The ChatGPT artificial intelligence system, developed by a California-based company, was able to respond with a score equal to or greater than 60% to the license exam to practice medicine in the United States, reveals a study published this Thursday.
The authors of the exercise, Published in PLOS Digital Health magazineexplains that the United States Medical Licensing Examination (USMLE) is a “notoriously difficult and specialized” test and that the fact that an artificial intelligence (AI) was able to pass it “without any human reinforcement” is a “milestone remarkable”.
To obtain these results, researchers at California-based AnsibleHealth put ChatGPT through a three-part exam that is typically given to medical students and physicians-in-training in the United States.
The exercise focuses on topics related to various medical topics, from basic sciences to biochemistry, diagnostic reasoning and bioethics, and the ChatGPT was subjected to 350 of the 376 questions that were made public since the June exam. of 2022.
Without any prior specialized training, the AI system not only answered image-based questions, which were removed, but also faced open-ended or multiple-choice questions.
The answers were evaluated by two evaluating physicians, who did not contact each other, and assigned a final score to the ChatGPT between 52.4% and 75% in the three parts of the exam.

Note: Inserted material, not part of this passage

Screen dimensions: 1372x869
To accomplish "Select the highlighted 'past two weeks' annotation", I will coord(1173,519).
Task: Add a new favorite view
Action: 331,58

The first focuses on basic sciences and pharmacology and is presented to students with fewer than 400 hours of study, the second is an assessment tool for fourth-year students and focuses on clinical reasoning, medical management, and bioethics, and the third and The latter serves to evaluate physicians with six months to a year of postgraduate training.
ChatGPT has grown in popularity and versatility, but so have its ethical limits for educational purposes in schools and universities.
Earlier this year, Microsoft announced “multi-billion-dollar, multi-year investments” in start up OpenAI artificial intelligence, creator of ChatGPT and other instruments that can write human-readable text and computer code and generate images.